ENERGY SECURITYLNG Exports Have Had No Impact on Domestic Energy Costs: Analysis

Published 12 March 2024

U.S. liquified natural gas (LNG) exports have not had any sustained and significant direct impact on U.S. natural gas prices and have, in fact, spurred production and productivity gains, which contribute to downward pressure on domestic prices.

U.S. liquified natural gas (LNG) exports have not had any sustained and significant direct impact on U.S. natural gas prices and have, in fact, spurred production and productivity gains, which contribute to downward pressure on domestic prices, according to an analysis prepared by Dr. Dean Foreman, chief economist for the Texas Oil & Gas Association (TXOGA).

“Data confirm LNG exports have had no impact on domestic natural gas prices. In fact, the real price of natural gas in America hit its lowest point in 30 years in mid-February while our LNG exports have neared record highs,” said TXOGA President Todd Staples. “The Administration’s decision to pause approvals of new LNG export facilities, citing potential to raise domestic energy prices, is baseless and another ploy to ultimately end American energy production. These decisions squander the American energy leadership that starts in Texas and puts energy security worldwide at risk.”

“Our research confirms that expanded LNG exports actually spur production and productivity gains, which help to drive prices down,” said Dr. Foreman. “Attributing higher U.S. natural gas prices to LNG exports is inaccurate and risks misguided energy policies that run contrary to the interests of U.S. and especially Texas.”

Other conclusions from the analysis include:

·  Amid tumultuous and uncertain times, U.S. LNG exports have remained near record-high levels but natural gas prices at Henry Hub, Louisiana, fell as low as $1.52 per million btu (mmbtu) in mid-February 2024, marking the lowest real prices for the month on record since 1994.

·  Nonetheless, in their decision on January 26, 2024 to pause all pending approvals of new LNG export facilities, the Biden Administration has continued to point to U.S. LNG exports, which tripled in volume since 2019, for the potential to raise domestic energy costs.

·  This decision neglects the evidence that U.S. LNG exports have actually motivated U.S. natural gas production growth and productivity, which in turn have exerted downward price pressures to the benefit of American consumers.

·  By limiting the growth for U.S. LNG exports, the Administration’s intervention runs afoul of basic market principles as well as the demonstrated progress that has underpinned economic and energy security for American and global consumers.

·  U.S. LNG exports have spurred incremental new U.S. production and led to improvements in technology and resource recoveries, which in turn have generally added to estimated domestic recoverable gas resources.

·  The U.S. Potential Gas Committee’s most recent estimates (YE-2022) suggest the resource base could enable future U.S. gas supply of 3,978 trillion cubic feet—equivalent to 100 years of production at 2022 levels.

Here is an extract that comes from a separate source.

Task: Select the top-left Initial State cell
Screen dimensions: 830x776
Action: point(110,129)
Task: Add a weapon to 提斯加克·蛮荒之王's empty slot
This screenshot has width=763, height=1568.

·  The U.S. became a net exporter of LNG for the first time in February 2016. As of January 2024, U.S. LNG net exports increased by a multiple of over 40 compared with the average in 2016, while domestic real natural gas prices remained at record low levels for the month.

·  Historically, there has been little to no evidence of a direct or causal relationship between U.S. LNG exports and domestic natural gas prices. As Chart 1 demonstrates, natural gas prices remained subject to seasonal variation but generally declined in 2019 through mid-2020—and again beginning in late 2022—despite increased U.S. LNG net exports.